Spannenderweise geht das Bildungsverständnis Luthers auch über das Lernen im „stillen Kämmerlein“ hinaus:
Die Schüler sollen „witzig und klug werden aus denselben Historien, was zu suchen und zu meiden wäre in diesem äußerlichen Leben, und andern auch darnach raten und regieren.“
Lernen bedeutet also nicht, vorgegebenes Wissen aufzunehmen und unhinterfragt wieder zu geben. Es geht also darum Wissen für sich zu erfassen und damit die Welt zu deuten und verantwortlich in ihr zu handeln.
Und damit will ich auch ans Ende meines bildungsgeschichtlichen Exkurses kommen, denn ich weiß wohl um die Erwartungen, die man als Schüler, Eltern und Kollege an eine Abschlussrede hat. Ob ich aber hier und jetzt allen Erwartungen in Qualität und Quantität, in Gelehrsamkeit und Spannung gerecht werden konnte, weiß ich allerdings nicht. Martin Luther hat das für sich aber folgendermaßen fixiert:
„Eines guten Redners Amt oder Zeichen ist, dass er aufhöre, wenn man ihn am liebsten höret“
Immerhin könnt ihr mit eurem jetzigen Know-how über wesentliche bildungspolitische Impulse der Reformation beruhigt weiter durch das Reformationsjubiläumsjahr gehen. In diesem ganzheitlichen Sinne hoffe ich, dass euch die letzten Jahre an der EGG qualifiziert haben, auch für euer weiteres berufliches oder schulisches Leben. Um die Zukunft meistern zu können, muss man eine Fähigkeit besonders ausgeprägt gelernt haben, nämlich die das ganze Leben lang zu lernen. Dazu gehört auch die Fähigkeit mit anderen zusammen zu arbeiten. Hinzu kommen eine positive Einstellung zum Lernen und zum Leben, die Bereitschaft Risiken einzugehen und Fehler nicht als etwas Schlimmes, sondern als Hilfe zu betrachten.

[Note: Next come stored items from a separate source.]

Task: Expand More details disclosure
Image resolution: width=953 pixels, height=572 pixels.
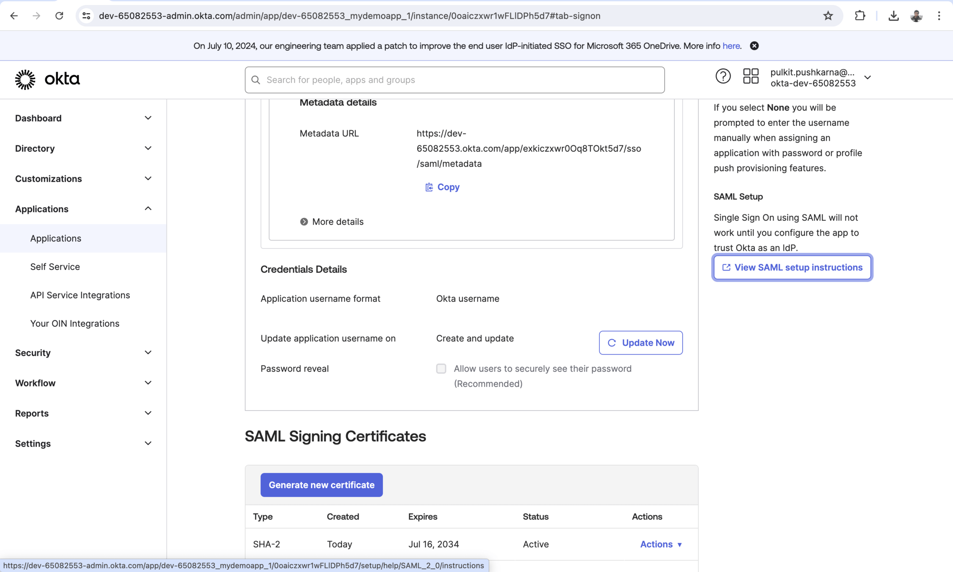Action: [x=332, y=222]
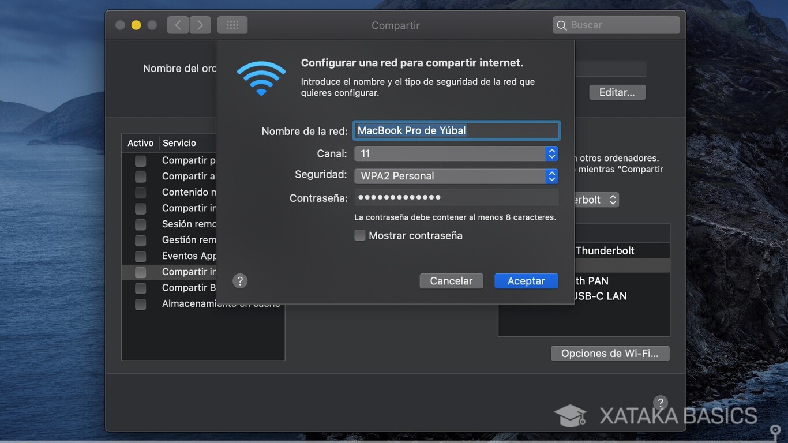Open the help question mark in the dialog
This screenshot has height=443, width=788.
pos(240,281)
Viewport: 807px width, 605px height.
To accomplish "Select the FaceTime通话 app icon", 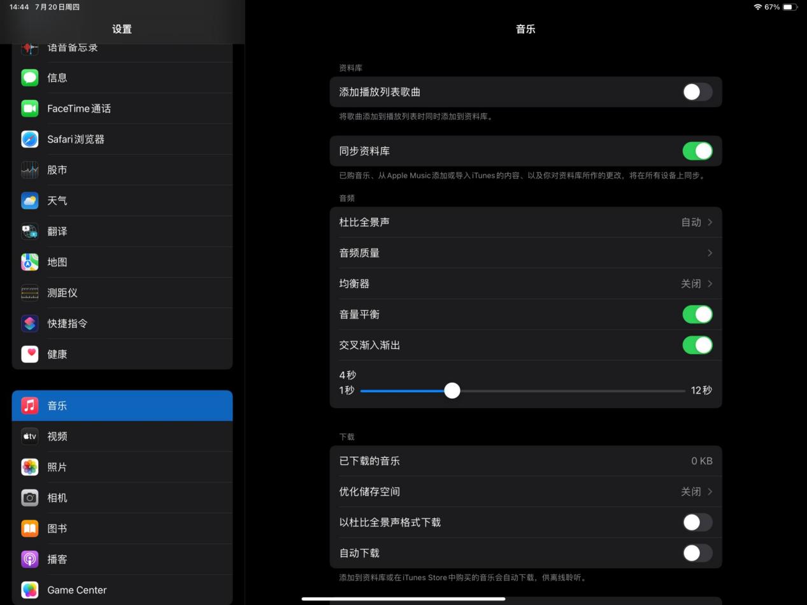I will (x=29, y=108).
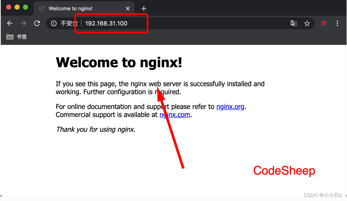The image size is (347, 201).
Task: Click the grayed-out forward arrow
Action: tap(23, 23)
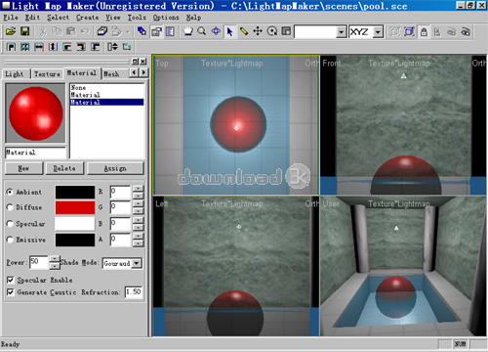Click the Orbit view icon
This screenshot has width=488, height=352.
pyautogui.click(x=216, y=31)
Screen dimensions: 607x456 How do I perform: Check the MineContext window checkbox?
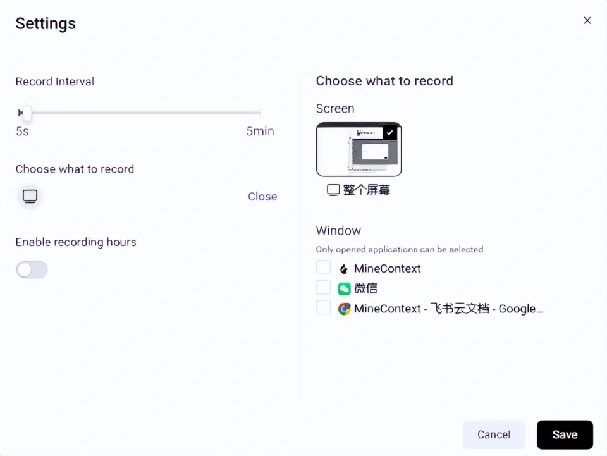tap(324, 268)
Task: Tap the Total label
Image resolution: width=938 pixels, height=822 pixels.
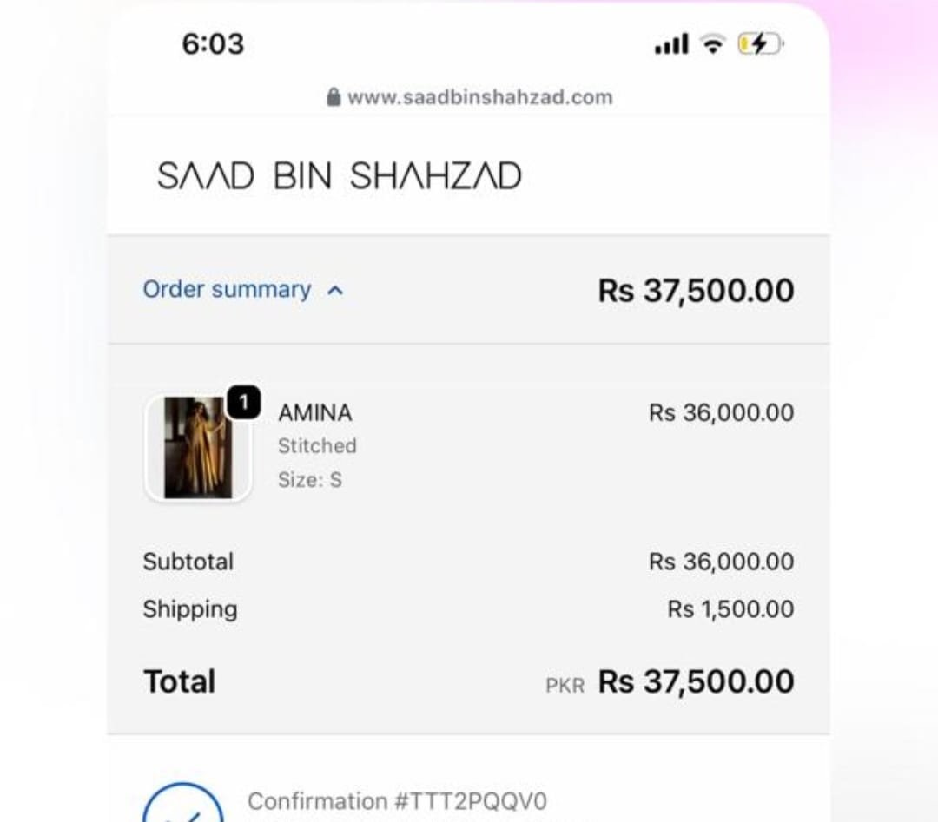Action: click(x=179, y=681)
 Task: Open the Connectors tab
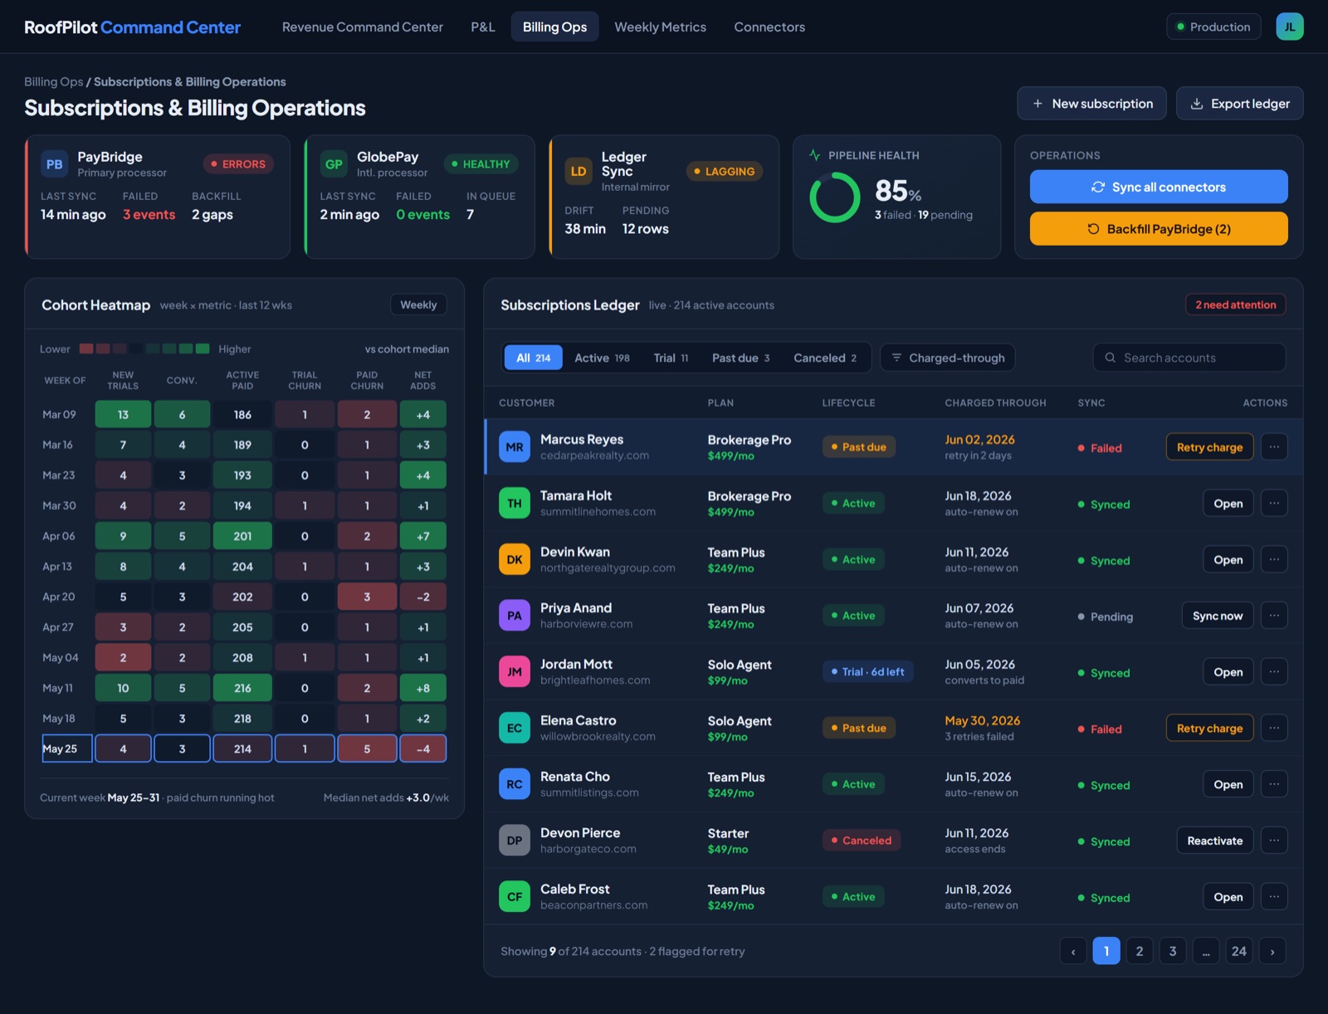pos(769,27)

Wenn uns das mit dem Lernen und der Bildung in der EGG auch nur ansatzweise gelungen ist, dann können wir alle stolz sein auf unsere gemeinsame Zeit. Wobei an der EGG mindestens gleichwertig neben dieser unterrichtlichen Dimension unseres schulischen Lebens auch andere Formen des individuellen und gemeinsamen Lernens stehen, ob dies Sponsorenläufe, Sport- oder Schulfeste, Projektwochen, Klassenexkursionen und jährliche Klassenfahrten, Gottesdienste und Andachten oder Bläserklassenunterricht, Musikkonzerte, freiwillig gewählte Arbeitsgemeinschaften oder aufgesuchte Mittagsangebote sind oder einfach nur die Vielzahl an Gesprächen mit Mitschülern, Lehrern oder anderen Menschen aus dem Schulleben der EGG, denen ihr euch mitteilen konntet.

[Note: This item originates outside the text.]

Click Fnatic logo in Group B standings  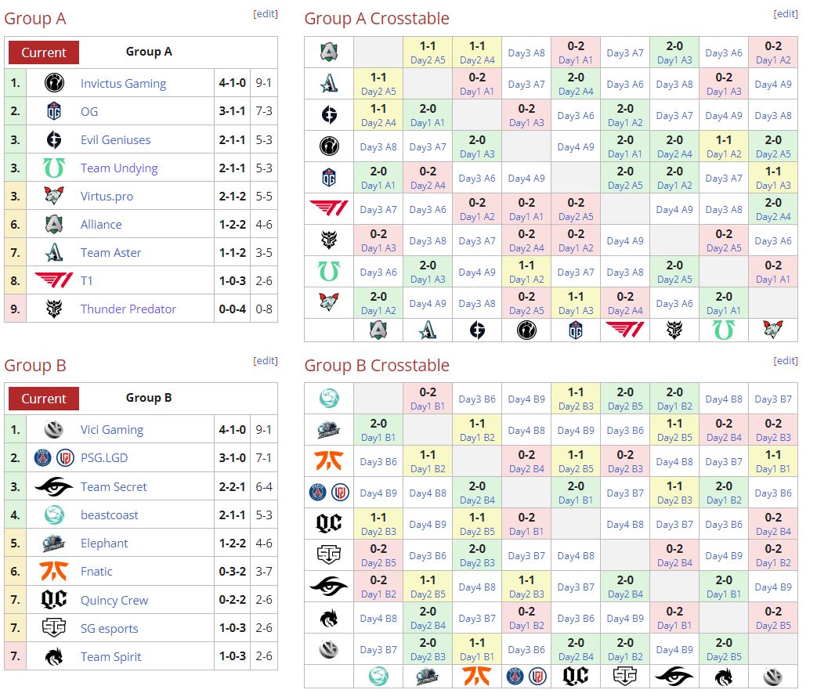53,572
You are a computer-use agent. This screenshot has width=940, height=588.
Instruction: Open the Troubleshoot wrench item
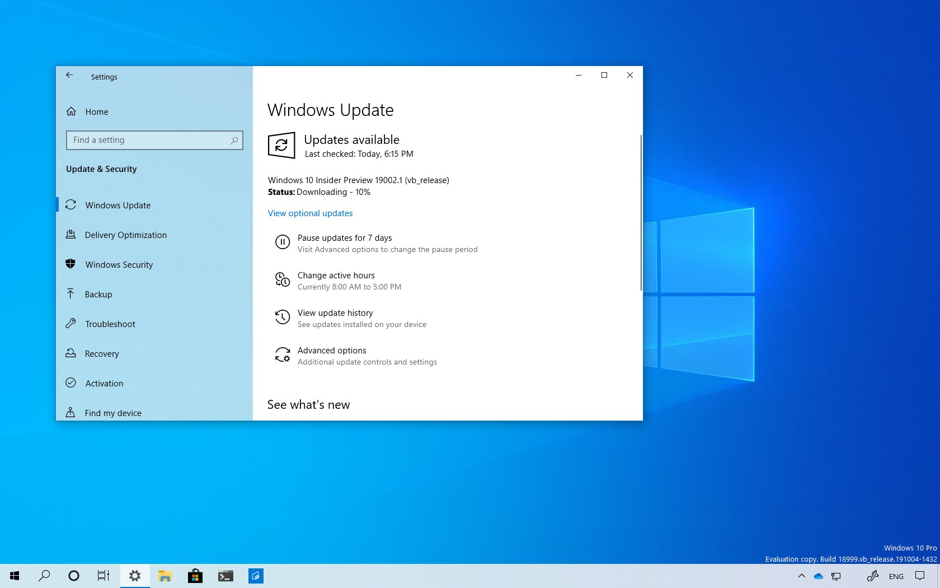tap(71, 324)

Unabhängig davon, ob sich unsere Wege nun trennen oder noch einige Tage (die religiöse Schulwoche beginnt am Montag) und Jahre weiter gehen werden, wünsche ich euch, dass eure Zeit an der EGG irgendwann rückblickend zu den guten Zeiten eures Lebens gehören mag und dass ihr weitere gute Zeiten folgen mögen. Ihr habt diese Schule mit Leben gefüllt, euer Geist und eure Fröhlichkeit haben sie mit geprägt. Ich sage im Namen der EGG: Herzlichen Dank !

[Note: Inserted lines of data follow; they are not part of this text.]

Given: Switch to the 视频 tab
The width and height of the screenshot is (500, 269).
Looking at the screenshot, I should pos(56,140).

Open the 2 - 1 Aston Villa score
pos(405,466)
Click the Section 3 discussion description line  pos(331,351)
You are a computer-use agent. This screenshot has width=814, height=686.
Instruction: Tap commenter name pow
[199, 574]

Bei Ihnen, liebe Eltern, bedanke ich mich für das geschenkte Vertrauen, für kritische Fragen, ermutigende Rückmeldungen und für alle Unterstützung in den letzten 6 Schuljahren ihrer Kinder.
Euch, liebe Kolleginnen und Kollegen – und damit sind insbesondere die Klassenlehrerinnen und Klassenlehrer der letzten zwei/vier oder gar sechs Schuljahre gemeint – danke ich für das andauernde Engagement, den Langmut und die Freundlichkeit mit der ihr eure Schülerinnen und Schüler in den letzten Jahren und Tagen begleitet habt.
Und auch euch kann ich mit Luthers Worten beglücken:
„Da haben wir jetzt die feinsten, gelehrtesten jungen Gesellen und Männer, mit Sprachen und aller Kunst geziert, welche so wohl Nutz schaffen könnten, wo man ihrer brauchen wollte, das junge Volk zu lehren.“
Es gibt sie also schon unter uns, damals wie heute – natürlich auch in dem Kollegium der EGG – die gebildeten und vernünftigen Menschen, die fähig sind, andere zu unterrichten.
Ich möchte zum Ende meiner Rede hin stellvertretend für alle hier Sitzenden vier Schüler nach vorne bitten, die jeweils in ihrem eigenen Abschluss das beste Zeugnis der Jahrgangsstufe 10 erzielt haben und denen ich als Widmung in das Buchpräsent geschrieben habe:
„Herzlichen Glückwunsch zum besten Zeugnis im Abschlussjahr 2017. Ich wünsche dir viel Erfolg und Gottes Segen auf deinem weiteren Weg.“ Volker Franken
Lucienne Andermann (10f + FOR)
Finn Franke (10f + FORQ)
Ole Lievertz (10f + FORQ)
Leandra Menke (10b + HA 10)
Die EGG verabschiedet sich nun in Dankbarkeit und Respekt von ihren Schülerinnen und Schülern und deren Eltern, von denen uns wie wir wissen auch viele für weitere Jahre erhalten bleiben. Genießt diesen Tag. Es ist im Leben nicht oft so, dass man an einem lange angestrebten Ziel angekommen ist.
Herzlichen Dank!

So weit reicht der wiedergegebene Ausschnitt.